Deputada Luciana Rafagnin (PT) apresenta projeto para garantir acompanhamento integral de gestantes do campo no Paraná
Além da assistência durante a gestação, a proposta garante acompanhamento por pelo menos um ano após o parto.
A deputada estadual Luciana Rafagnin (PT) apresentou projeto de lei que institui a proteção e o acompanhamento integral da gestação, do pós-parto e da saúde materno-infantil das mulheres do campo no Paraná. A proposta busca assegurar atendimento contínuo, humanizado e territorializado às gestantes que vivem em áreas rurais, assentamentos da reforma agrária e povos e comunidades tradicionais.

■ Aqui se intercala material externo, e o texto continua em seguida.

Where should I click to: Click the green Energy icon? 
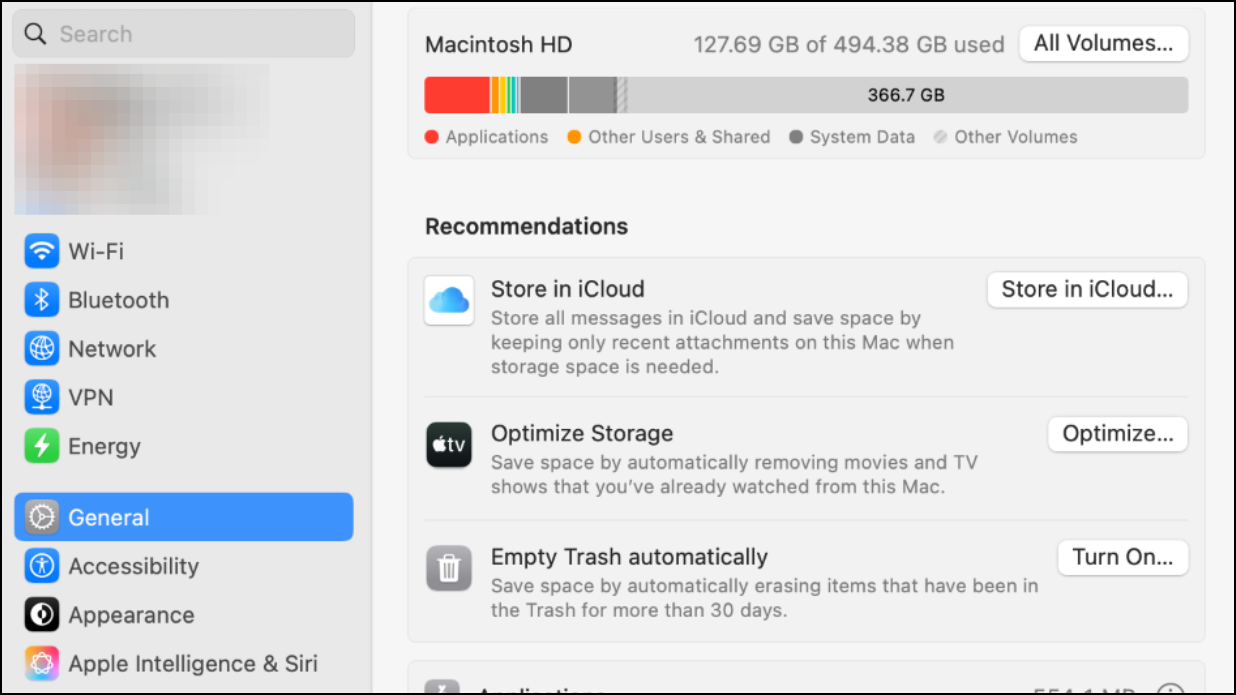pos(41,447)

O projeto prevê que toda gestante residente na zona rural tenha direito a acompanhamento presencial periódico, no mínimo uma vez por mês, desde a confirmação da gravidez até o parto. O atendimento deverá ser realizado por profissionais de enfermagem da atenção básica, enfermeiras especialistas em Saúde da Família ou enfermeiras obstetras.

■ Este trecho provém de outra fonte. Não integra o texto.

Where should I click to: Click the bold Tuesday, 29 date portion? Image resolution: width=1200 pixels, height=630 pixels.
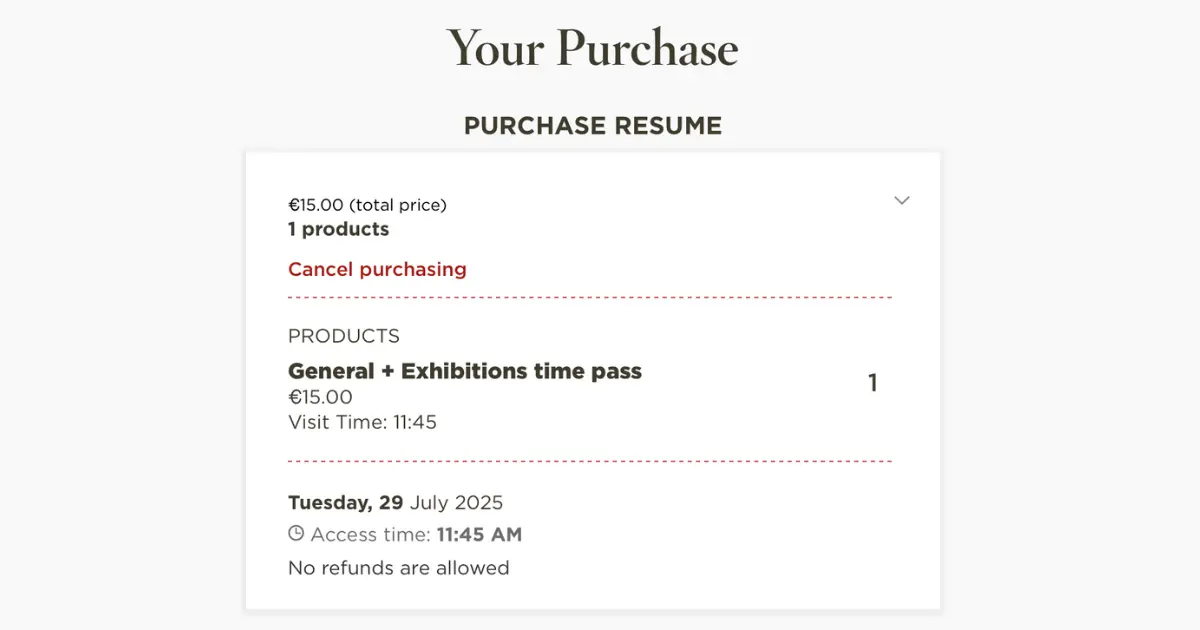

Além da assistência durante a gestação, a proposta garante acompanhamento por pelo menos um ano após o parto, com ações voltadas ao puerpério, incentivo ao aleitamento materno, atenção à saúde mental da mãe, orientação sobre planejamento reprodutivo, acompanhamento da imunização infantil e prevenção de agravos à saúde da mulher e da criança.

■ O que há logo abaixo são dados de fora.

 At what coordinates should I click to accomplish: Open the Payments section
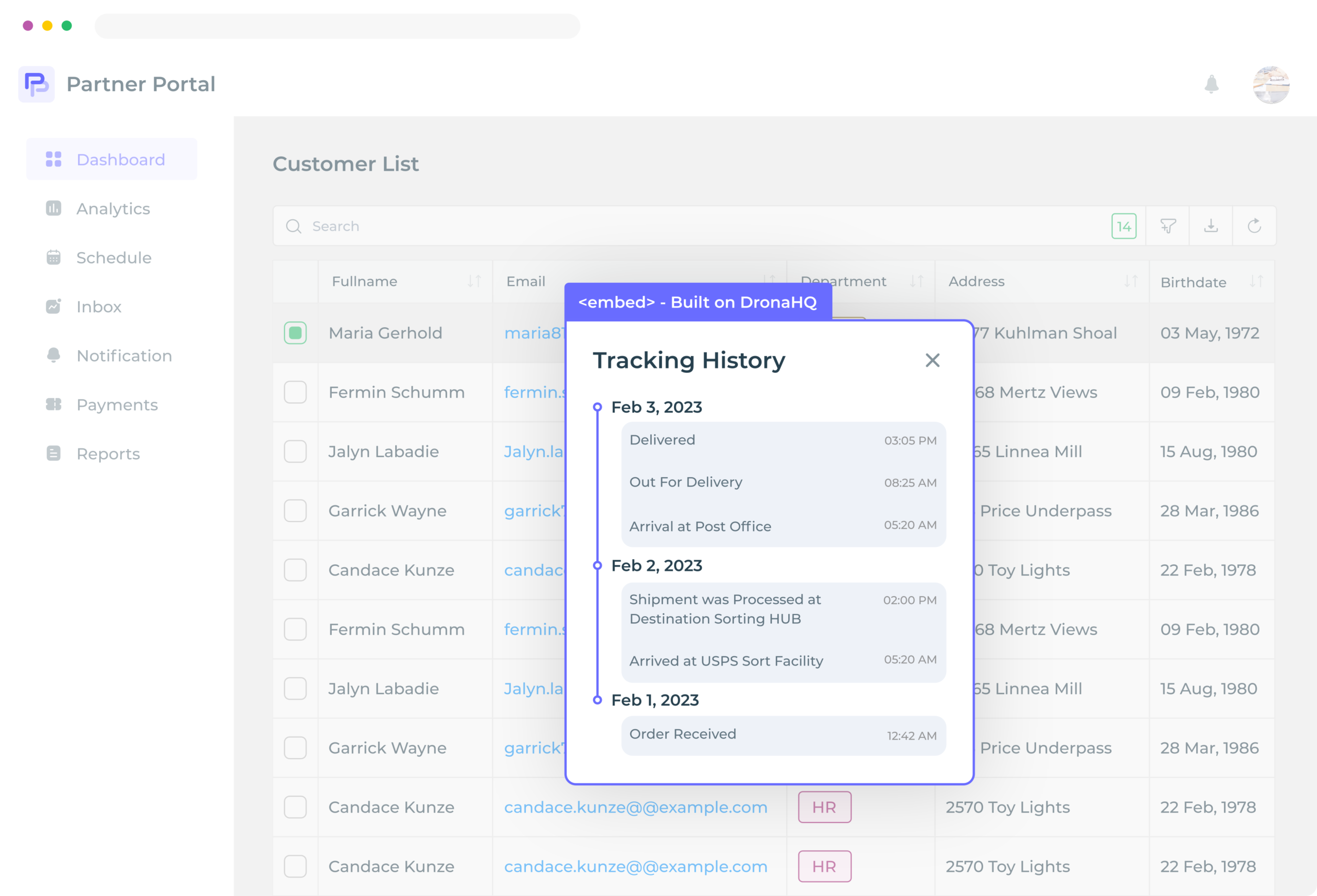click(x=117, y=404)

Segundo Luciana, o projeto responde a uma demanda histórica das mulheres agricultoras e dos profissionais de enfermagem que atuam na atenção básica.
"A mulher do campo enfrenta dificuldades de deslocamento, distância dos serviços de saúde e falta de acompanhamento contínuo durante a gestação e o pós-parto. Nosso objetivo é garantir um cuidado integral, humanizado e próximo da realidade dessas famílias", afirma.
A parlamentar destaca ainda que as barreiras geográficas e estruturais enfrentadas pelas mulheres rurais aumentam a vulnerabilidade materna e infantil, impactando diretamente os indicadores de saúde pública.
"O fortalecimento da atenção primária e do trabalho das equipes de enfermagem contribui para reduzir complicações obstétricas, internações evitáveis e os índices de mortalidade materna e infantil", ressalta.
A proposta também fortalece políticas públicas já existentes, como a Política Nacional de Atenção Básica (PNAB), a Rede de Atenção Materno-Infantil do Paraná e o Programa Nascer Bem Paraná.
O atendimento deverá ocorrer prioritariamente por meio de visitas domiciliares, podendo também ser realizado em unidades básicas de saúde, ações itinerantes e estratégias de telemonitoramento, sempre em conformidade com as diretrizes do Sistema Único de Saúde (SUS).